Shimon n’a jamais eu de rancœur: «Pardonner? Mais il n’y a rien à pardonner… Ceux qui m’ont attaqué se battaient par idéologie. C’était un combat entre militaires. Je ne leur en veux pas.» A Beït Umar, les quatre jeunes gens arrêtés ont reconnu les faits et ont été condamnés à dix ans de prison. Le jour du procès, Shimon est allé les voir au tribunal: «Ils ont écarquillé les yeux en me voyant. Et je suis parti. C’est tout.» De la terrasse de sa maison, on voit le soleil couchant poudrer de rose les pierres blanches de Jérusalem. Il fait encore chaud, une nappe épaisse, palpable, solide, une chaleur devenue matière. On respire l’odeur des collines environnantes, des notes de poivre, de thym, de pin, de pétales de rose et de bougainvillée. Une poussière fine dans l’air talque le ciel, léger et lumineux, comme une aurore boréale permanente. Le doigt de Dieu est sur la ville.

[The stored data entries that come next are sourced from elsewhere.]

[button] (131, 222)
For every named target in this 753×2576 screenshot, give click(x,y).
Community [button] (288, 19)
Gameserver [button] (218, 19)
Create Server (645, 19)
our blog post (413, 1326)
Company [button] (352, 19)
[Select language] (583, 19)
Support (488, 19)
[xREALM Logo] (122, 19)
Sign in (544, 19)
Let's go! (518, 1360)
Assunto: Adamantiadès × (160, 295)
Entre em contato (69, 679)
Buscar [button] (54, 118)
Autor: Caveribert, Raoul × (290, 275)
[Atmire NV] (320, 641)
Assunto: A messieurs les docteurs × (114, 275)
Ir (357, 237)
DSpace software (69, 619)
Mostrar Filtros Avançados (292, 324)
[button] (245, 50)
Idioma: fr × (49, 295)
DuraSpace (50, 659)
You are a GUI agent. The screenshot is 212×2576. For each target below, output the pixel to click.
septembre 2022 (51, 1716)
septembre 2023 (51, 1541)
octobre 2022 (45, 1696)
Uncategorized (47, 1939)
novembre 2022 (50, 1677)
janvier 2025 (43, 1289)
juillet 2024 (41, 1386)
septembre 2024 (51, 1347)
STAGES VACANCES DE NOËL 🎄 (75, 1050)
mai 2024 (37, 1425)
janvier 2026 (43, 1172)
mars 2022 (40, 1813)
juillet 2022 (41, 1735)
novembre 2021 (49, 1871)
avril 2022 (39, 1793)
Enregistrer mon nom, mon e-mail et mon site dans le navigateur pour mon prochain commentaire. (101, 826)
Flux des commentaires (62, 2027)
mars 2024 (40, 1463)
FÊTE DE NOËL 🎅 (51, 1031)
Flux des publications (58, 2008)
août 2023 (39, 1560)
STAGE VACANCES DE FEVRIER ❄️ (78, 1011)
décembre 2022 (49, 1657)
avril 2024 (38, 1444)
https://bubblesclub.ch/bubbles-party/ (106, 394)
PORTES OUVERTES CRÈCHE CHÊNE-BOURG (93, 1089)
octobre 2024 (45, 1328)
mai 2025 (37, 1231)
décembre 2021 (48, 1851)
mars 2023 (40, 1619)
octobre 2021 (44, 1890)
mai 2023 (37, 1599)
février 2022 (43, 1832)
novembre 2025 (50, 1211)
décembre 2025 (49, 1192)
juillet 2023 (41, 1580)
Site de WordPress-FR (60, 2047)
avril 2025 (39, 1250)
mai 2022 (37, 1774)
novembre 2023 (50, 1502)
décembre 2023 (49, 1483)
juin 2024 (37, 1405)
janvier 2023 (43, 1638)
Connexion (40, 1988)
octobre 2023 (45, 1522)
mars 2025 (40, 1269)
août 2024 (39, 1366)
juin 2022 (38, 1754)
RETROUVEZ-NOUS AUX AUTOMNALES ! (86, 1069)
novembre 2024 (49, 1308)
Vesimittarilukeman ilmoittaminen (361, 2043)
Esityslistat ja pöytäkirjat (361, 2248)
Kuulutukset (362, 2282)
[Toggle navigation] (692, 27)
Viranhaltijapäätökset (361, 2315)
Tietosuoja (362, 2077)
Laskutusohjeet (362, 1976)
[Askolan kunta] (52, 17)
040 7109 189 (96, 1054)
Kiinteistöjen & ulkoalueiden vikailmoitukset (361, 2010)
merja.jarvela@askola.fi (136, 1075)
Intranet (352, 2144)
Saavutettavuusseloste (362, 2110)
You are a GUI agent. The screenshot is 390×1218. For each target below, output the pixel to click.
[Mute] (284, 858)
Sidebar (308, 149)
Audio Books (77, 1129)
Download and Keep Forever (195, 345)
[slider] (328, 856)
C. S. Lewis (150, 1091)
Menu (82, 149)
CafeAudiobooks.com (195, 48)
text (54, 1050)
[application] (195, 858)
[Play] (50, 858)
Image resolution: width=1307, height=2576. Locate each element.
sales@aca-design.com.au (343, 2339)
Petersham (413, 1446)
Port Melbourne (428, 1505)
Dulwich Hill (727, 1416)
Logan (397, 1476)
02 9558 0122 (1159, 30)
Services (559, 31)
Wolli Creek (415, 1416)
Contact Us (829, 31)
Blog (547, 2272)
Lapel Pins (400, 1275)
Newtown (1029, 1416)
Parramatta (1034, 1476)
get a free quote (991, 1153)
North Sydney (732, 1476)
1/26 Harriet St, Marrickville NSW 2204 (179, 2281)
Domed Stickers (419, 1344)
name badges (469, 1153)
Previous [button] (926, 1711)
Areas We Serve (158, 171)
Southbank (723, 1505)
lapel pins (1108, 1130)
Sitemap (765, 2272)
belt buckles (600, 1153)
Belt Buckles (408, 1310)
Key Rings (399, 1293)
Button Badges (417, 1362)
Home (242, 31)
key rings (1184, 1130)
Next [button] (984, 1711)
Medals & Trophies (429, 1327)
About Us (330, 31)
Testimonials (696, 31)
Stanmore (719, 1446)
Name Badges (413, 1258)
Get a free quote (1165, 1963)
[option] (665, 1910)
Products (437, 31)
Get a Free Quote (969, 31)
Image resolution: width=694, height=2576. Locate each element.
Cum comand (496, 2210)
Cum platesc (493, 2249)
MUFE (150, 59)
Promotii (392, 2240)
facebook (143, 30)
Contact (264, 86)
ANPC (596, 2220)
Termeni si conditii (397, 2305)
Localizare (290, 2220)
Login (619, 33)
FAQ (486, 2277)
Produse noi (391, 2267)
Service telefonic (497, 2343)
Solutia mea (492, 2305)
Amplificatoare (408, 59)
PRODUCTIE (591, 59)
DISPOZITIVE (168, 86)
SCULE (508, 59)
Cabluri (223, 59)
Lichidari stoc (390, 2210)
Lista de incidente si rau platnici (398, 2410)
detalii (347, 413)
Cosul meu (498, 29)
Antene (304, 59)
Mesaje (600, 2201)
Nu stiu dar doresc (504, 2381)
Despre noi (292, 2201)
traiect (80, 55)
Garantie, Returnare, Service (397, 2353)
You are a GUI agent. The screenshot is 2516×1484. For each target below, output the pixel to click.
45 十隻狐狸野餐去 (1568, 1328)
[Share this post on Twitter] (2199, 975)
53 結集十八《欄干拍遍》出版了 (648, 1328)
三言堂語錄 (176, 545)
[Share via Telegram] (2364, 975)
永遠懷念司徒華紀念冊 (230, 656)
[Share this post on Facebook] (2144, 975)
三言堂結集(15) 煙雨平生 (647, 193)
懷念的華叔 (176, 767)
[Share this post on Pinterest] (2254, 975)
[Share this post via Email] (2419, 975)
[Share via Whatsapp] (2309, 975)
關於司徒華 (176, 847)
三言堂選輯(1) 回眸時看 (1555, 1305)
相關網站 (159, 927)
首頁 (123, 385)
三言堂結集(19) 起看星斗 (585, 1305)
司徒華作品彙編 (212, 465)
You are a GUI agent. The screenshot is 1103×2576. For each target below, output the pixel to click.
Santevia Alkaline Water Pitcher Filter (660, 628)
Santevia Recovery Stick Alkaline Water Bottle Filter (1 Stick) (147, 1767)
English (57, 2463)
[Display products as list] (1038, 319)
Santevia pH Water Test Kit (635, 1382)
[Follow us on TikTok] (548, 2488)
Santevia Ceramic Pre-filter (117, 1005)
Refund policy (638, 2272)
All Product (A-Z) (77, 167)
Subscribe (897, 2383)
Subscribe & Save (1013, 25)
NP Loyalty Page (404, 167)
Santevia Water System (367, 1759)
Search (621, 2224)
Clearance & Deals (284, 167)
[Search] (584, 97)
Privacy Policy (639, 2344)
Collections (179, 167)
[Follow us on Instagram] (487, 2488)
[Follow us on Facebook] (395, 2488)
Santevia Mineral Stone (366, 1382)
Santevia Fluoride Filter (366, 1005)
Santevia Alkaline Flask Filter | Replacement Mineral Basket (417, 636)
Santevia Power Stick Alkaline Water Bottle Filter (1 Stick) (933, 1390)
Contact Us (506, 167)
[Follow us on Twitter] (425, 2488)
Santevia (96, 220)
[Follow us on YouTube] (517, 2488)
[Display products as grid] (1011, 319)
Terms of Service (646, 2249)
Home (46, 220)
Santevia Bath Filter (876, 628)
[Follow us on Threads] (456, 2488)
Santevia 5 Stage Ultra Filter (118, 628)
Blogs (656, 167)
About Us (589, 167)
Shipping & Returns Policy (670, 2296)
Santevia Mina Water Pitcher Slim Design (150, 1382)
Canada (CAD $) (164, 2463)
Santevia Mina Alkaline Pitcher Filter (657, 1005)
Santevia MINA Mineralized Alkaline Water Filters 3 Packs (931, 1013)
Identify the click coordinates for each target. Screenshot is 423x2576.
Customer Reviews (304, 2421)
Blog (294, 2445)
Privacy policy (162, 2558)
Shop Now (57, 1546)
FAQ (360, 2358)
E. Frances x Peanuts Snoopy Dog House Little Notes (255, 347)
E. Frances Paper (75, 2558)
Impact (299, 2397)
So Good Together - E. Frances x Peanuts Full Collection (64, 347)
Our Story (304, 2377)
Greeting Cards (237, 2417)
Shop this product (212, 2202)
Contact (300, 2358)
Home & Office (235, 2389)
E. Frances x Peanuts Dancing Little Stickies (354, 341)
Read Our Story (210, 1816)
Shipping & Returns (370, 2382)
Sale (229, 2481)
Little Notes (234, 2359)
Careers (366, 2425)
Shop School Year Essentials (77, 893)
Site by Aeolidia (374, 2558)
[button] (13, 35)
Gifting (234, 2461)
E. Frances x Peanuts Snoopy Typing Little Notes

Venus du fond du jardin, Rehout et Jonathan se précipitent pour embrasser leur père: «Regarde, j’ai de belles personnes tout autour de moi. Aussi belles à l’intérieur qu’à l’extérieur, dit Shimon. Je sais que je suis affreux à voir. C’est un combat permanent avec le regard des autres. Si cette blessure fait partie de moi, elle n’est pas la chose la plus importante en moi.» Au-dessous de nous, la nuit tombe sur la vallée décrite dans l’Ancien Testament, comme «la Vallée de l’Ombre de la Mort» (Verset 4, psaume 23). A l’opposé, Shimon le rescapé préfère regarder les remparts encore lumineux de la Vieille Ville. Dans ce pays en fusion perpétuelle, Shimon est un des rares humains qui soit un homme en paix.